Tobago is a breeding ground for endangered leatherback turtles, which come here from as far as Africa, Canada and the U.K. to lay their eggs. They can live up to 280 years, or so they say.
Having sunbathed exactly once this trip — on my first day at the hotel pool in San Juan — I decided to slather on the 45 and snorkel and swim in the turquoise waters. From Pigeon Point Heritage Park, we boarded a glass-bottomed boat and motored out to the Coral Gardens, Buccoo Reef and the No Man’s Land sandbar.
The bus ride to the park and back yielded absolutely no new information about the island, just grab shots out the window of business buildings intermixed with houses... and cows and goats in grassy vacant lots.
Some houses had been abandoned a long, long time...
On the aforementioned glass-bottomed boat... my ‘art’ shot:
There wasn’t a lot to see through the glass bottom.
Once we donned our snorkels and face masks, there were some pretty fish — but Bora Bora and Tahiti were better!
The entire marine area — explored by Jacques Cousteau — is now officially protected.
Our last ‘reef tour’ stop was on No Man’s Land, a vegetated sand bar that disappears in high tide. It’s a popular picnic place for locals, who buy beer and BBQ fish from vendors who set up their ‘kitchens’ on the sand.
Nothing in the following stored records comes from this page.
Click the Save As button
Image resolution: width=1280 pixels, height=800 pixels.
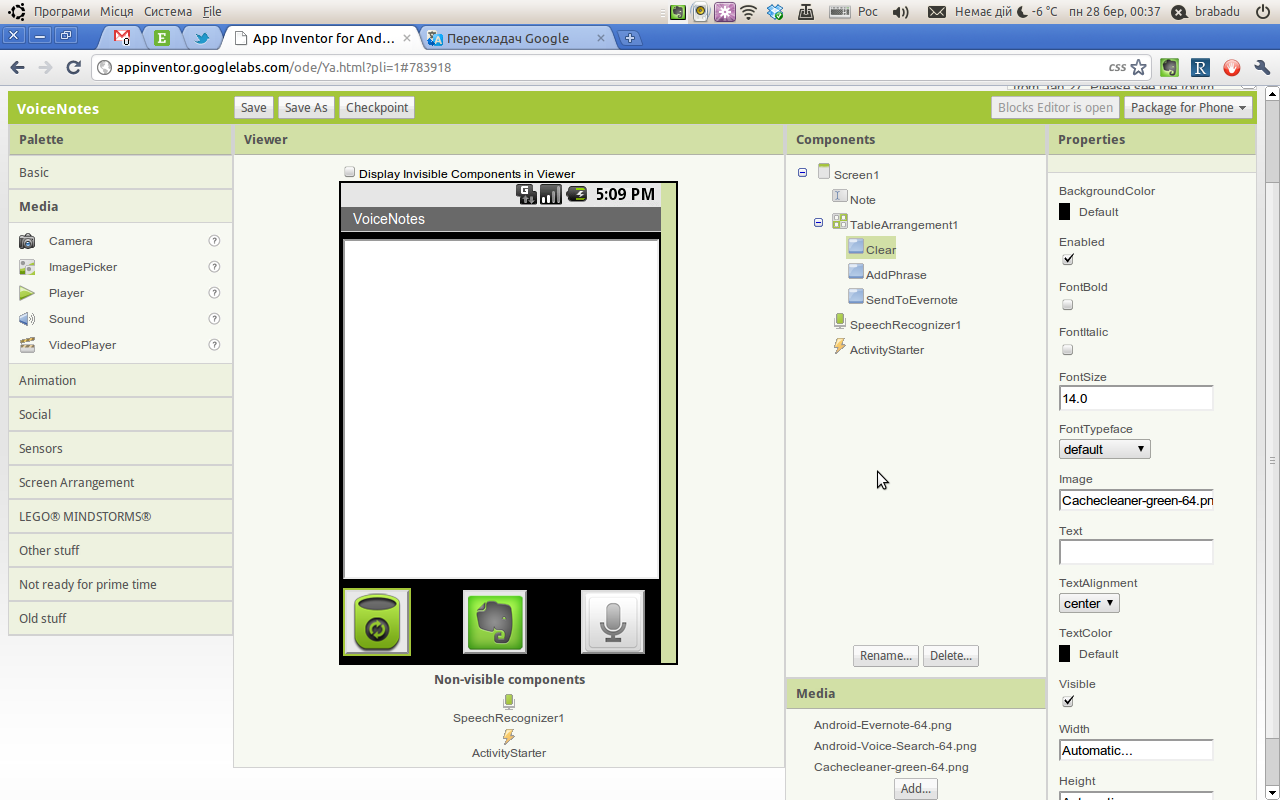point(305,107)
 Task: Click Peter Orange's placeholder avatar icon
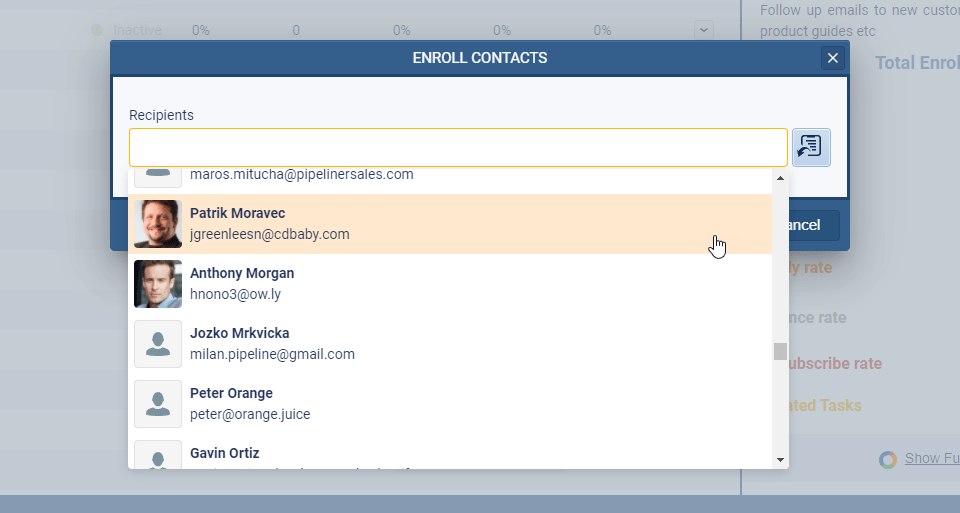(158, 404)

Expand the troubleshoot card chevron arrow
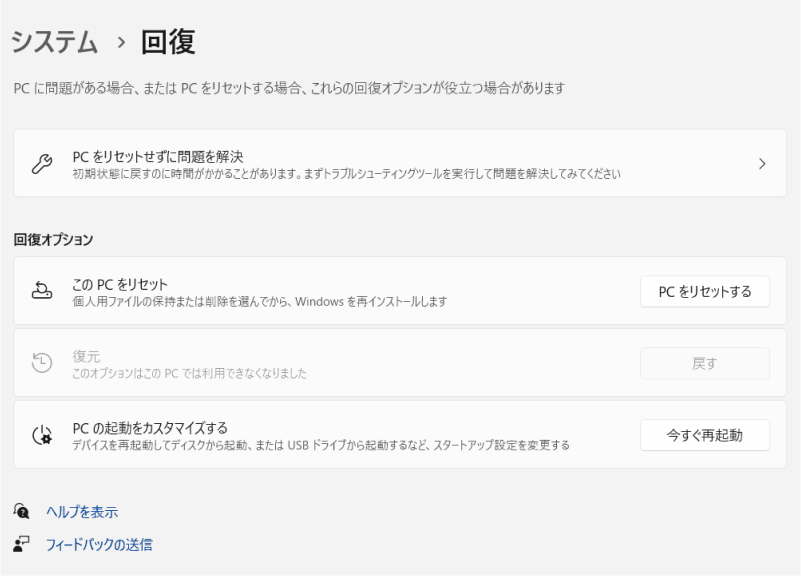pos(762,163)
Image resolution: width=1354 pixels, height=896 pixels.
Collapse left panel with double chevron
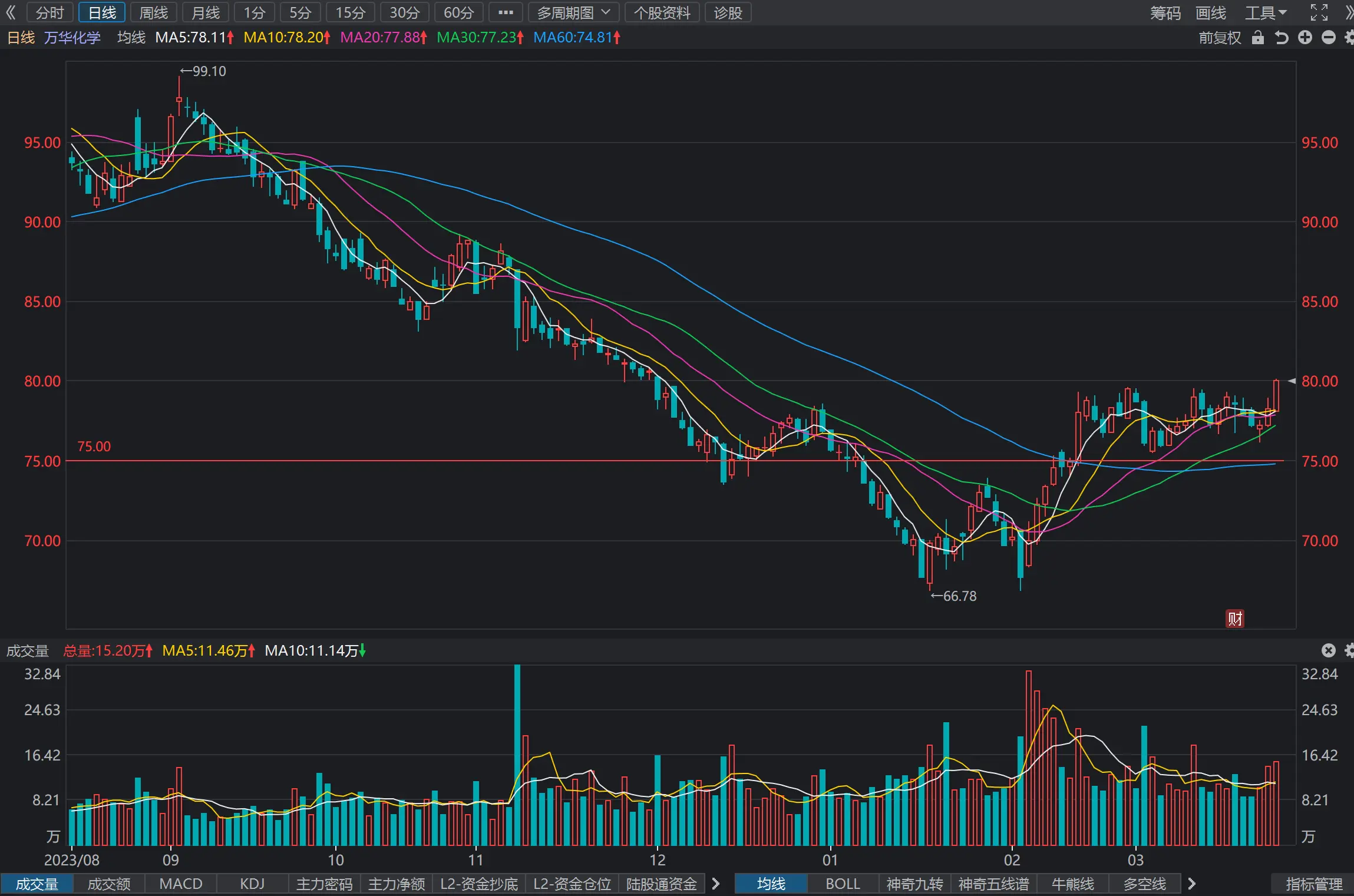click(x=11, y=12)
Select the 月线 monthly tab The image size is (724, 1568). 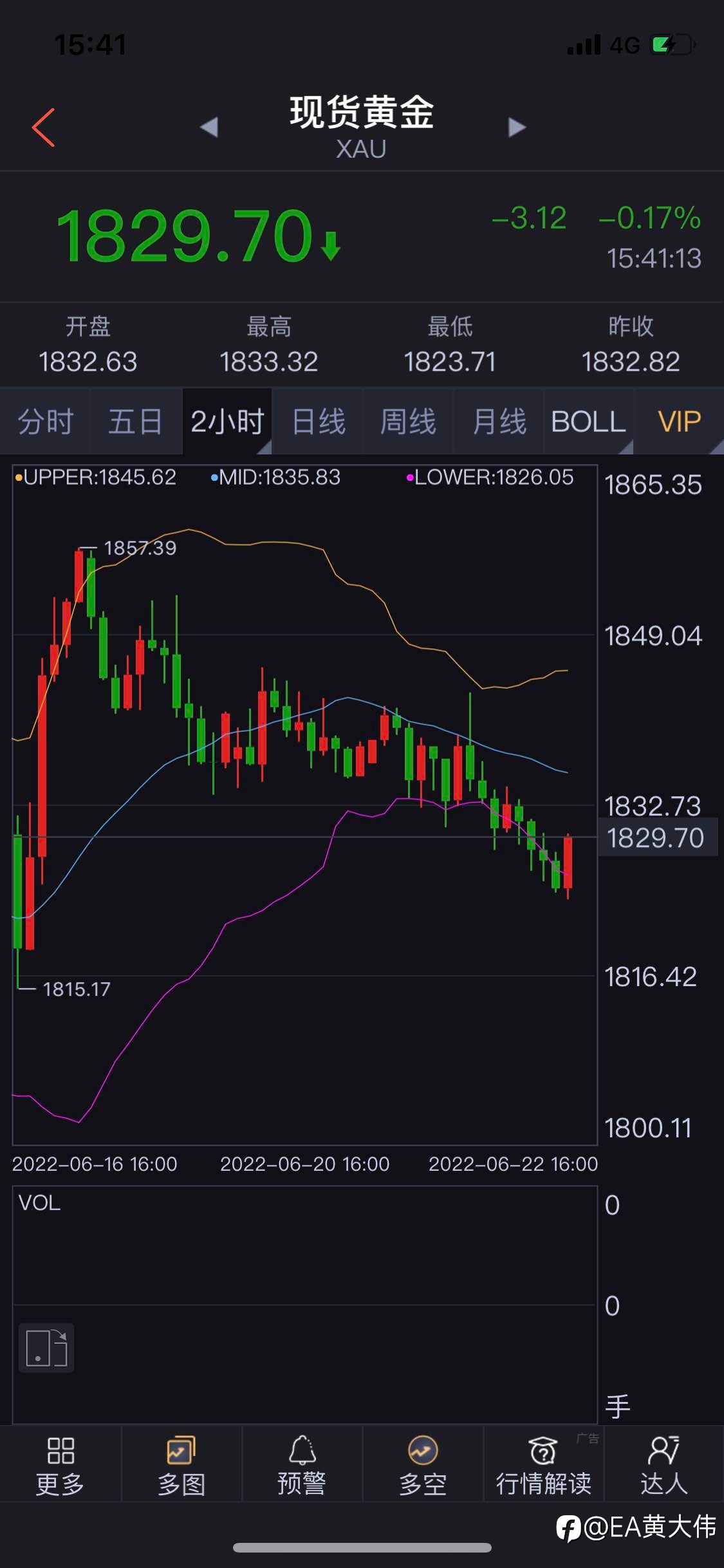(499, 422)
If it all looks familiar, the 1959 movie Swiss Family Robinson was filmed on Tobago!
Fruits and veg on the way back to the Sea...
...where we were drummed onboard by a local steel drum band, handed glasses of rum punch, and ran the gauntlet of bumpershod crew members, with their red Viking ‘parasols.’ The weather was perfect — mid 80s and no afternoon rain shower.
BTW: ‘Skin yuh teet’ = ‘Smile’ in the local dialect.